§ TASK TO COMPLETE:
What is needed is an exact copy of the lines in the entries below from the one holding "At what coordinates" through the one holding "Viewport: 450px width, 247px height.", pictures excluded.

§ DATA FOR THE TASK:
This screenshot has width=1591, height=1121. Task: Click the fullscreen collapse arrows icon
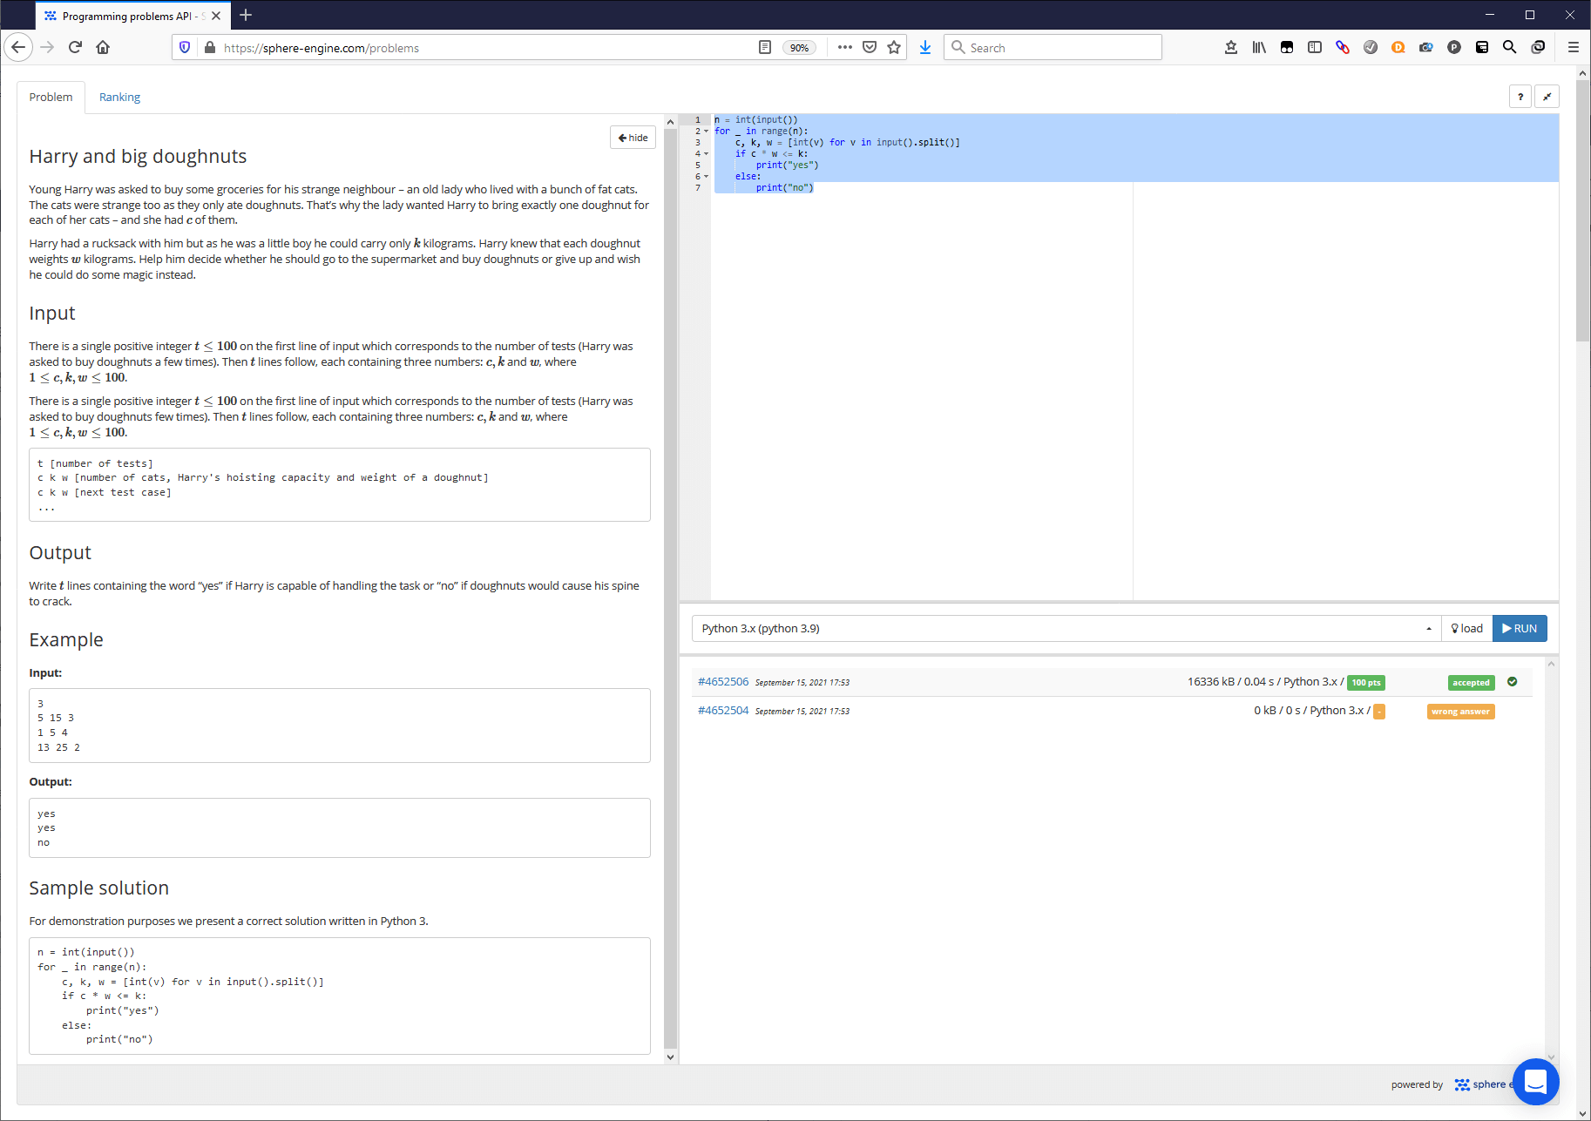pos(1547,97)
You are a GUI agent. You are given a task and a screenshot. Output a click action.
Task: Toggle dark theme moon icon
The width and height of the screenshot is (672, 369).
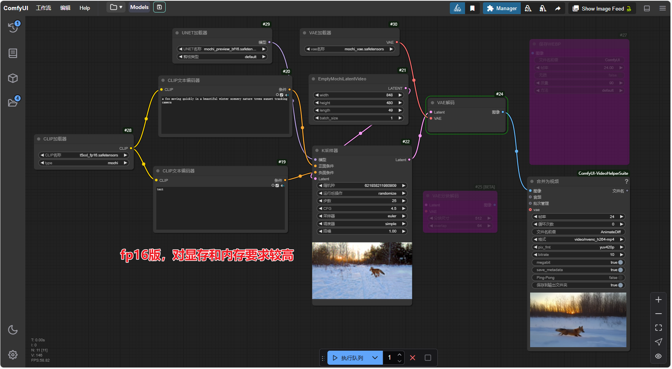[13, 330]
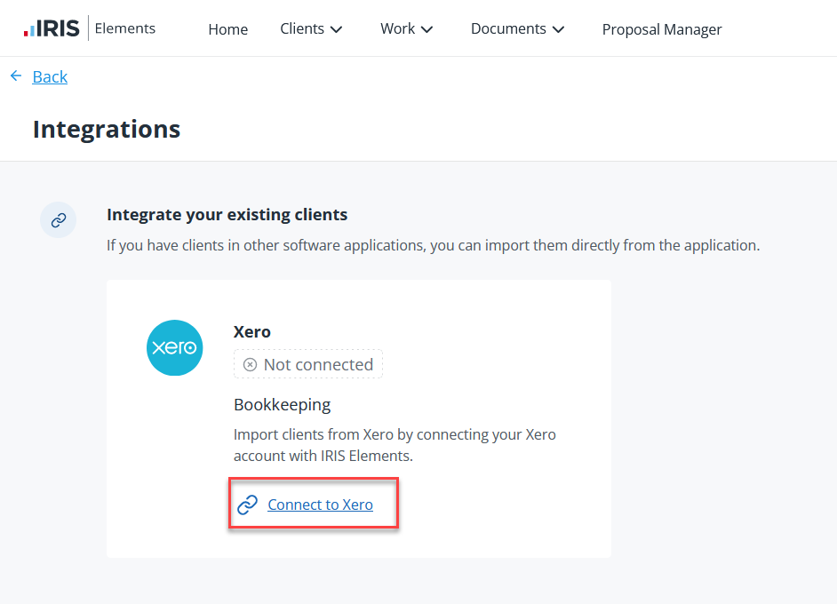Click the Bookkeeping label in the Xero card

click(282, 405)
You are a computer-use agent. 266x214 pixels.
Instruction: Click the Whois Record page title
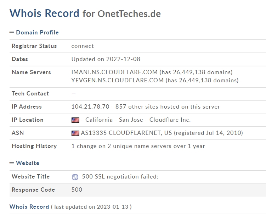44,13
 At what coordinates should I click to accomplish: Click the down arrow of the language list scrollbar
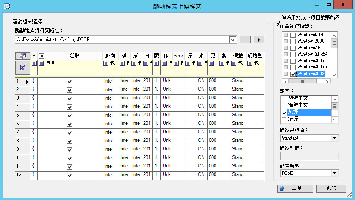[x=335, y=120]
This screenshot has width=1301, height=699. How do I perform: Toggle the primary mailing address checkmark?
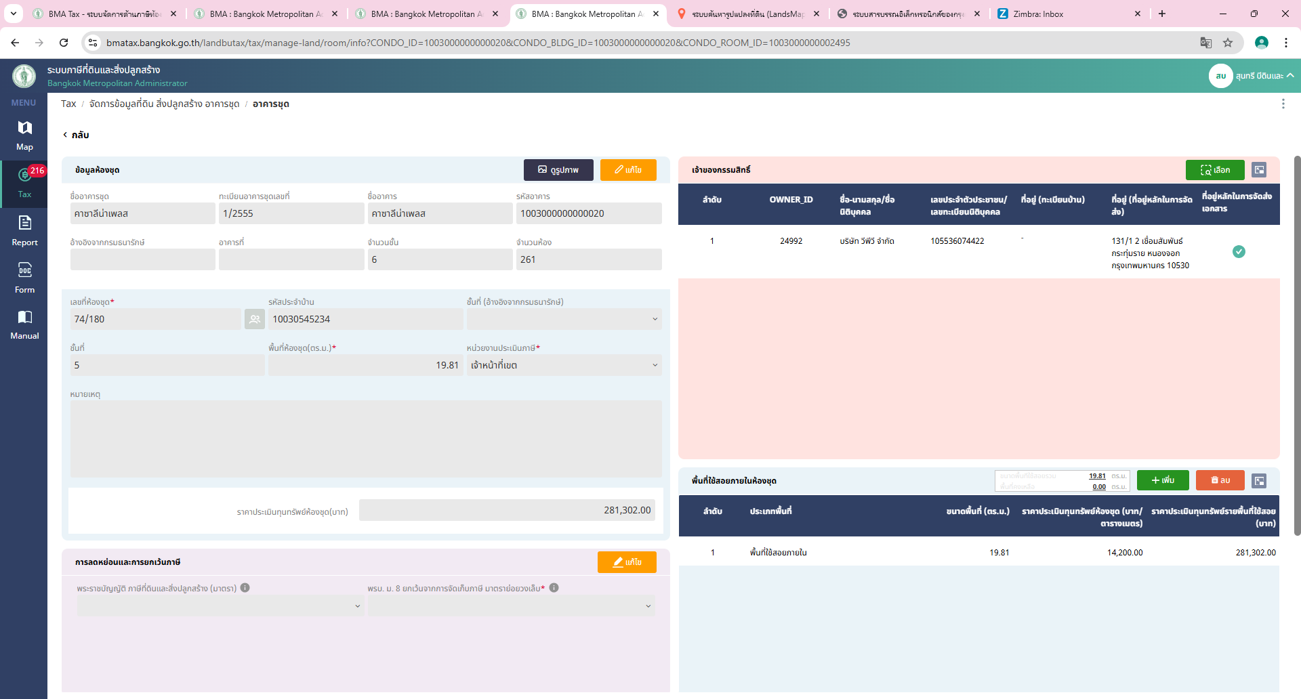[1239, 252]
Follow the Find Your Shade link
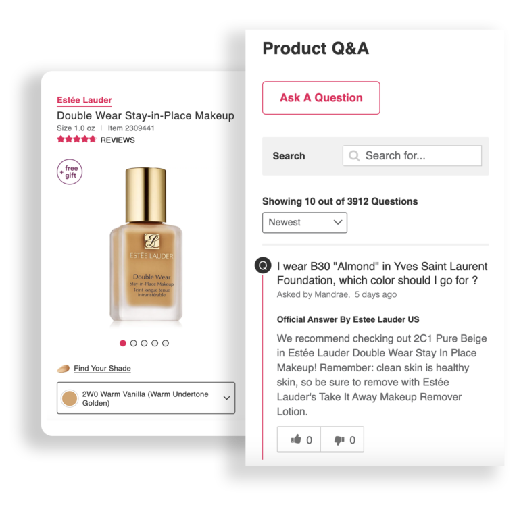This screenshot has width=519, height=507. click(102, 369)
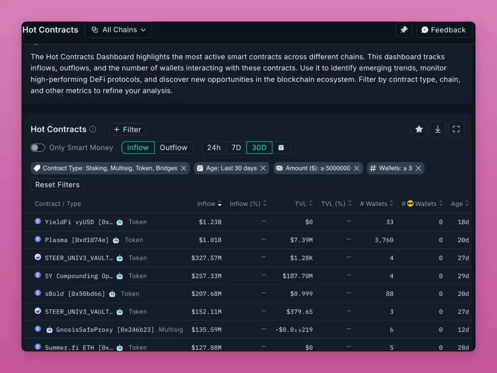Screen dimensions: 497x373
Task: Select the Inflow option
Action: click(x=138, y=148)
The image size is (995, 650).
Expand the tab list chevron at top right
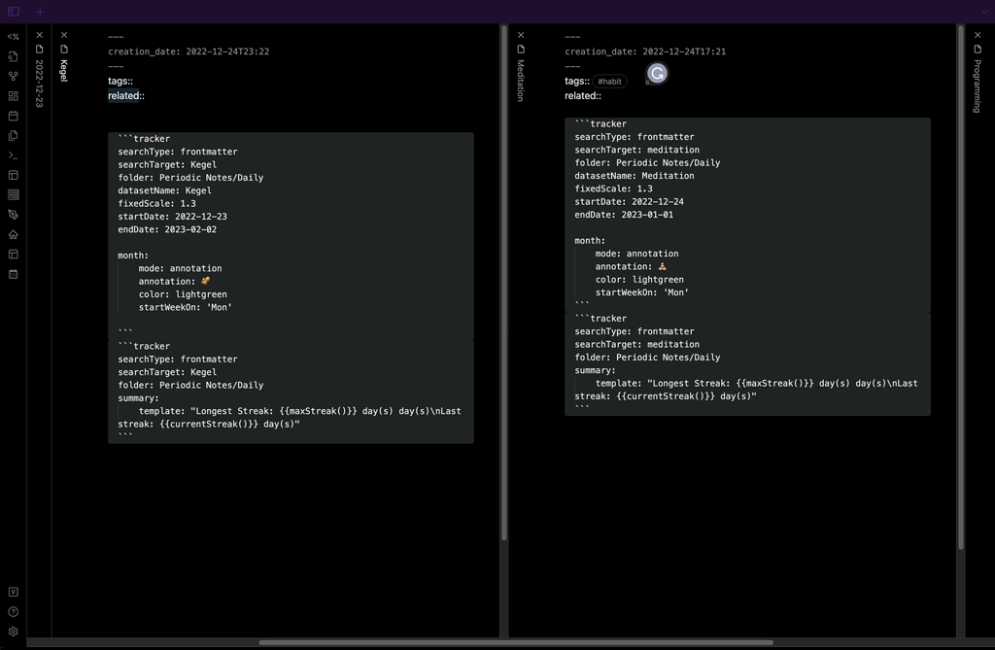click(x=984, y=12)
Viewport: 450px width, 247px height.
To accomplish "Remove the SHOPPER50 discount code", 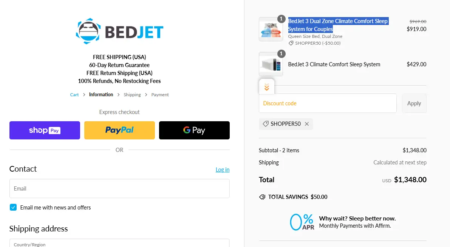I will [x=307, y=124].
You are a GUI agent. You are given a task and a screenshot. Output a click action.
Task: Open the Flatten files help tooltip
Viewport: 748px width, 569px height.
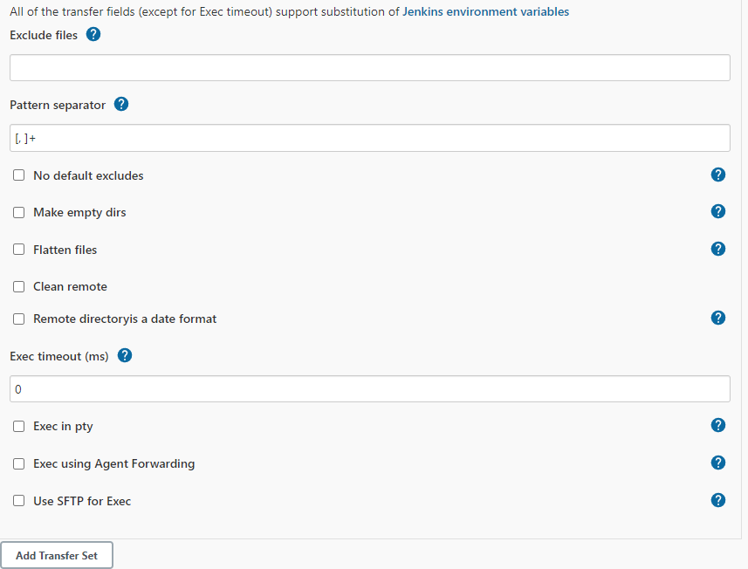(x=717, y=249)
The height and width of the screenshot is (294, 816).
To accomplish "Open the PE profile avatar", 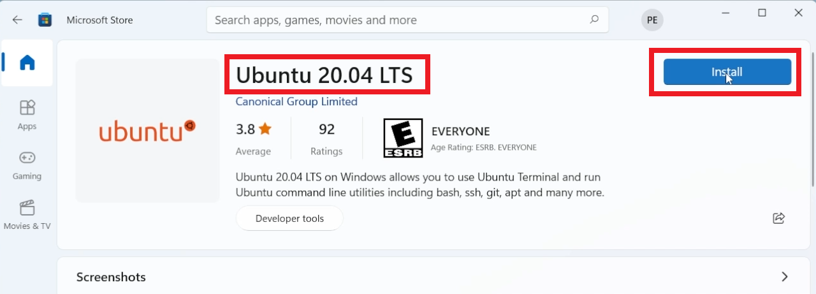I will 652,20.
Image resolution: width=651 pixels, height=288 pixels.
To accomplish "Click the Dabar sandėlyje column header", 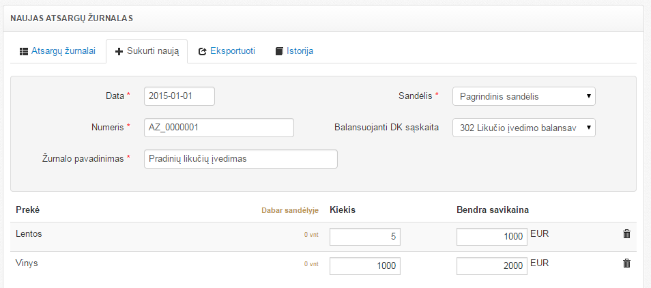I will [x=290, y=210].
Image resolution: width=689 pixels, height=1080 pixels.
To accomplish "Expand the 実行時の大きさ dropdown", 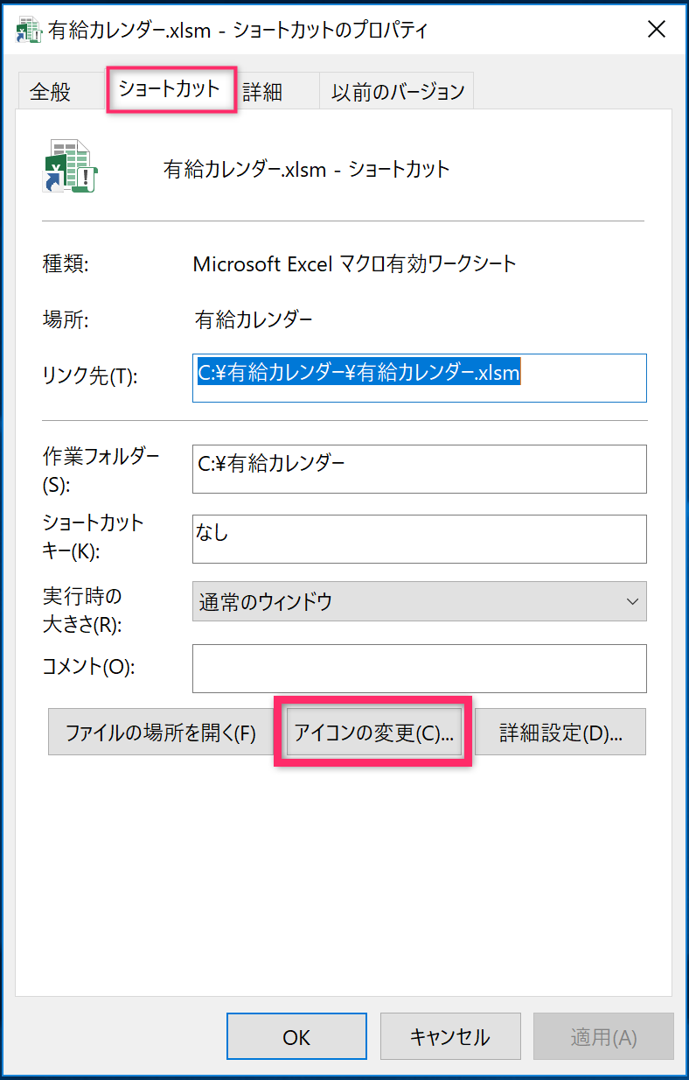I will (419, 601).
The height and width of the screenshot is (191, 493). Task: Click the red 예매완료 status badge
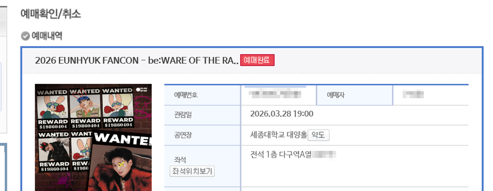(257, 60)
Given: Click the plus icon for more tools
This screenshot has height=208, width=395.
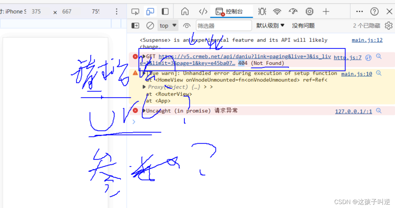Looking at the screenshot, I should (x=326, y=12).
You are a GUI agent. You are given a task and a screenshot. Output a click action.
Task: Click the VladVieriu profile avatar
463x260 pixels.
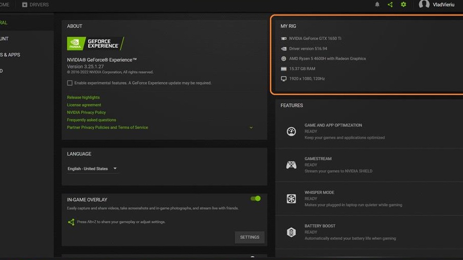(424, 5)
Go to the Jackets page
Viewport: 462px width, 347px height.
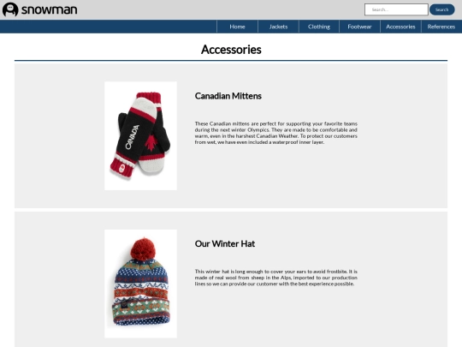pos(278,27)
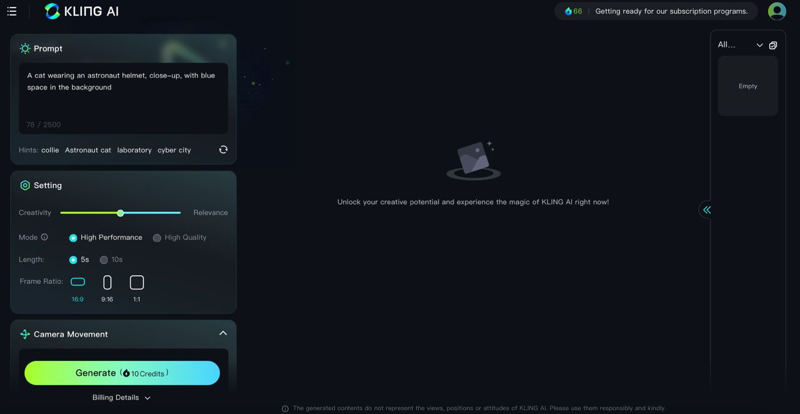Select High Quality mode
Viewport: 800px width, 414px height.
(x=179, y=238)

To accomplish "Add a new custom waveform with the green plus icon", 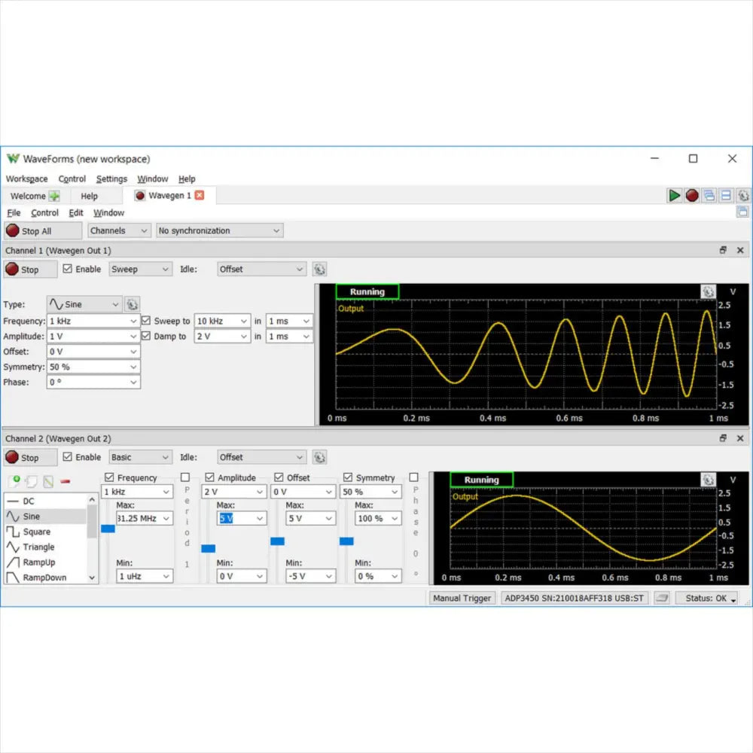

§ SOLUTION:
 At what coordinates should I click to accomplish: Click the down arrow of the language list scrollbar
[x=335, y=120]
This screenshot has width=1301, height=699. How do I perform: Toggle the primary mailing address checkmark?
[1239, 252]
Follow the Find Your Shade link
This screenshot has width=519, height=507. click(102, 369)
Screen dimensions: 497x373
Task: Select the Inflow option
Action: click(x=138, y=148)
The image size is (995, 650).
Expand the tab list chevron at top right
click(x=984, y=12)
Viewport: 450px width, 247px height.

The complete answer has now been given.